Sometimes, I bring a milk shake to my patient. He is losing weight, a common problem for cancer patients, and a McDonald's milk shake is a highlight in the grayness of the facility's balanced, nutritional, pureed meals. There is a lady there, Madge, who is diabetic in addition to her schizophrenia. She asks me to bring her a milk shake too. Sometimes, she will try to con me into buying her a candy bar out of the machine in the dining room. Madge has the flat affect of the profoundly mentally ill, so her features read the same most of the time. When she is wheedling me to buy her a soda, when I tell her I can't, same non-expression. If there is hope, expectation, disappointment, rage, I can't read it in her face. I think of my son, who will put on a big-eyed, pleading pout to convince me to give him what he wants. He will tilt his head down, open his eyes wide, push his lower lip out, and beg, "Pllleeeaassee?" It may not get him what he wants, but he is awful cute when he does it. These kind of social interactions are lost to Madge and her nursing home neighbors, but they do have social interactions of a sort. The Activities Director of the facility schedules things for these folks to do every weekday. They sing karaoke, play Bingo, make crafts. Some are just too ill. One woman at the facility sits in a chair in the dining room and rocks back and forth, chanting, "Memememememememe." I have never seen her interact with another resident, and she requires a lot of patience from the staff just to get her meals down.

When I enter the facility dining room, the Halloween party is in full swing.

I have a hard time finding Stuart, as most of the residents are in Halloween costumes.
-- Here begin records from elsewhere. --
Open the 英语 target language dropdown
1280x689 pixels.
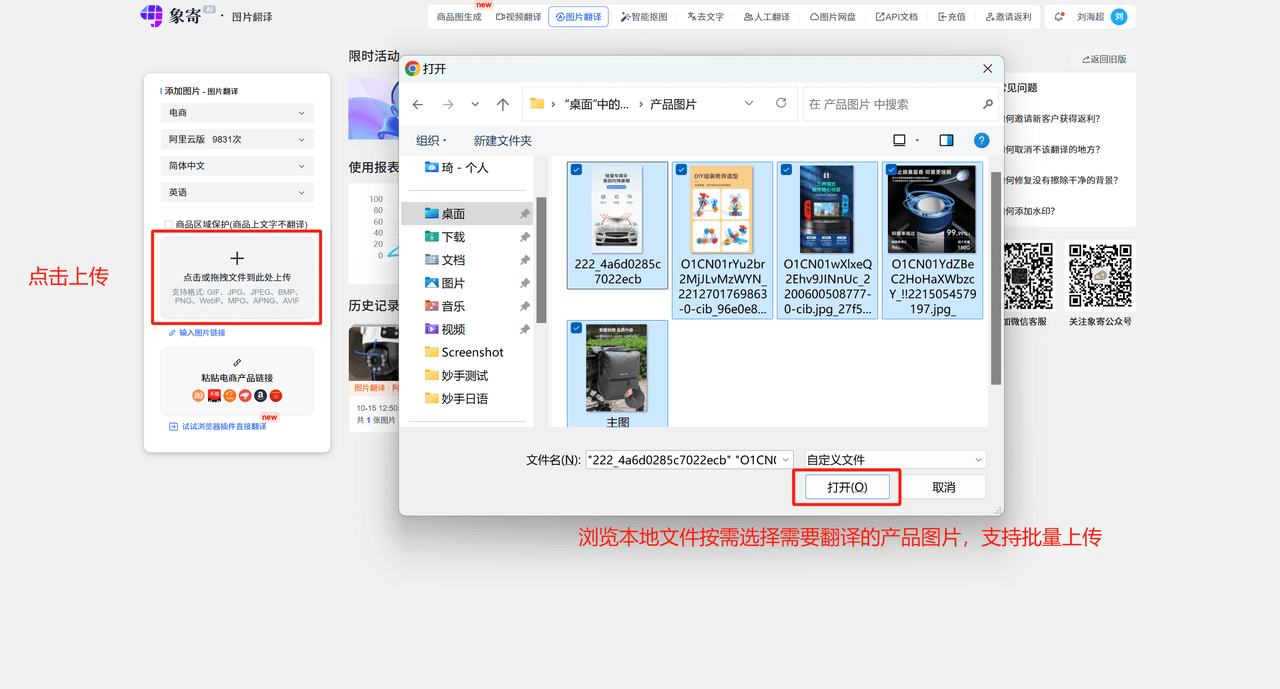237,192
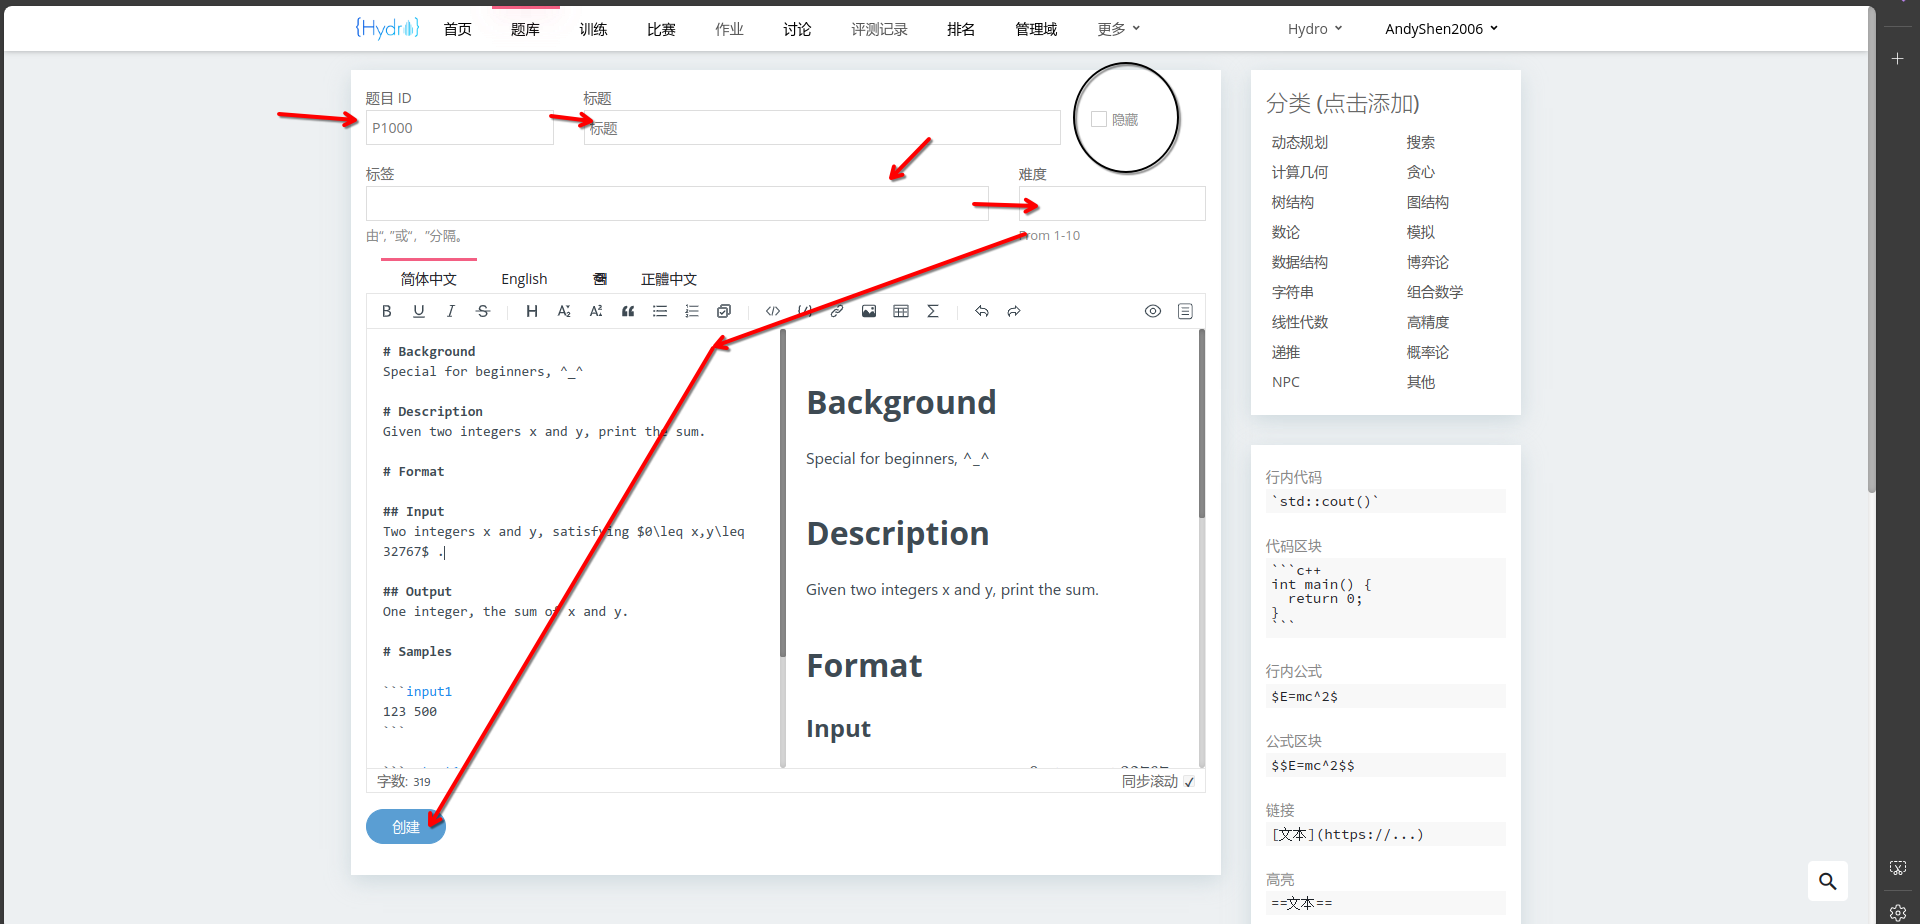Viewport: 1920px width, 924px height.
Task: Undo the last edit in editor
Action: (982, 311)
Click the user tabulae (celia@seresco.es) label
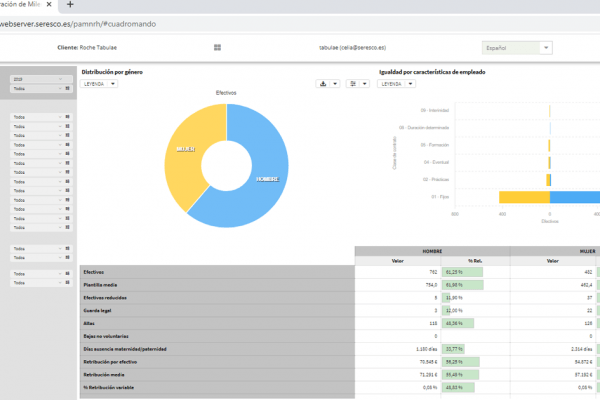This screenshot has width=600, height=400. (x=355, y=47)
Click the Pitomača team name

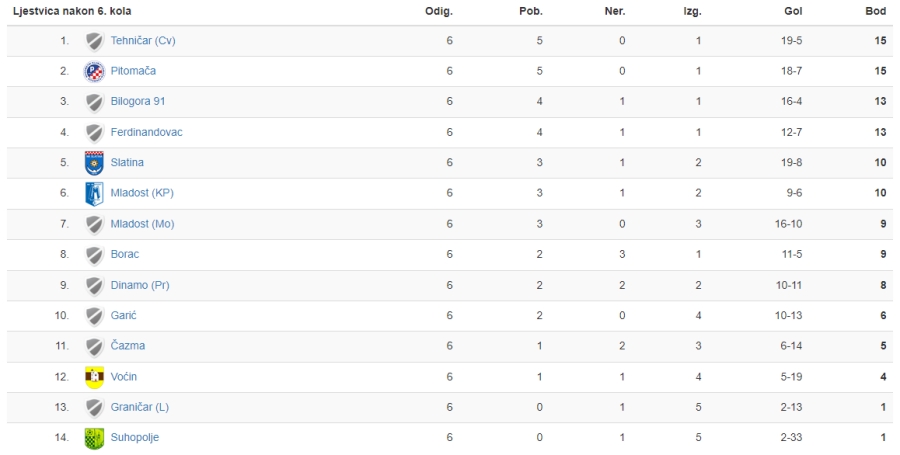(x=133, y=71)
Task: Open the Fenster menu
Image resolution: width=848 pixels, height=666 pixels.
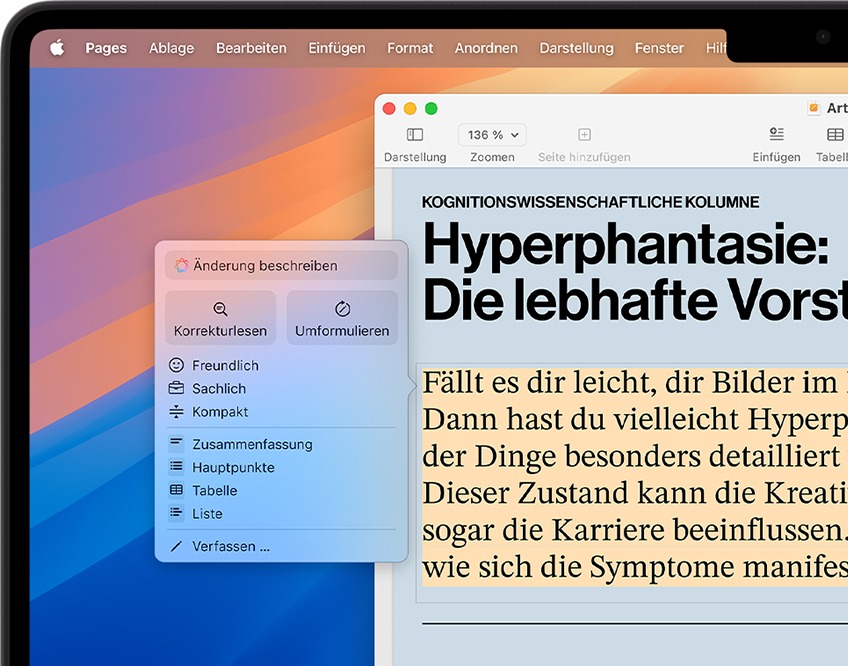Action: [659, 47]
The "memememe" lady is sitting in her regular chair, rocking back and forth with a glittery witch hat on her head. With each pass back and forth, the hat flops up and down and the overhead light catches the sequins like a disco ball. Tom is wandering the room, taller than usual with a Cat-In-the-Hat striped top hat, taking small shuffling steps. His face is expressionless. Madge is wearing a medieval-style dress, with trumpet sleeves and a fitted bodice. Her ample, aging bosom all but spills from the low-cut neckline. She is playing Bingo and when she gets a line of numbers covered with the ancient poker chips, she calls out, "Bingo" over the music, but there is no excitement, no inflection in her voice. She gets up to get her prize, a banana, and takes it back to her seat. She eats it in three bites. The music playing I recognize as the same tape that is used for karaoke: Harper Valley PTA, Love is a Rose, Elvis's Teddy Bear. I can't tell if anyone here is having fun; I'm not sure what passes for fun in the severely depressed.

I finally see Stuart in the crowd. He is non-verbal most days and will strike out at caregivers who attempt to get him to do things he would rather not (like taking a shower). I can't imagine what kind of a costume he would tolerate, and I see that he does not have to endure one. Someone has taken face paint to his cheeks and forehead in a farce of Native American design. Stuart as warrior seems as appropriate a disguise as any. He is getting agitated, probably from the commotion of the party, and I take him back to his room for my visit with him. I help him into bed and check him over. He curls up into a fetal position and goes to sleep. As I head to the nurses station to complete my documentation I get a wide angle view of the party again. It is the most macabre gathering I have ever seen, all these unemotional faces, the garish costumes, the loud '70's music.

The Activities Director is either oblivious or inspired. I can't decide.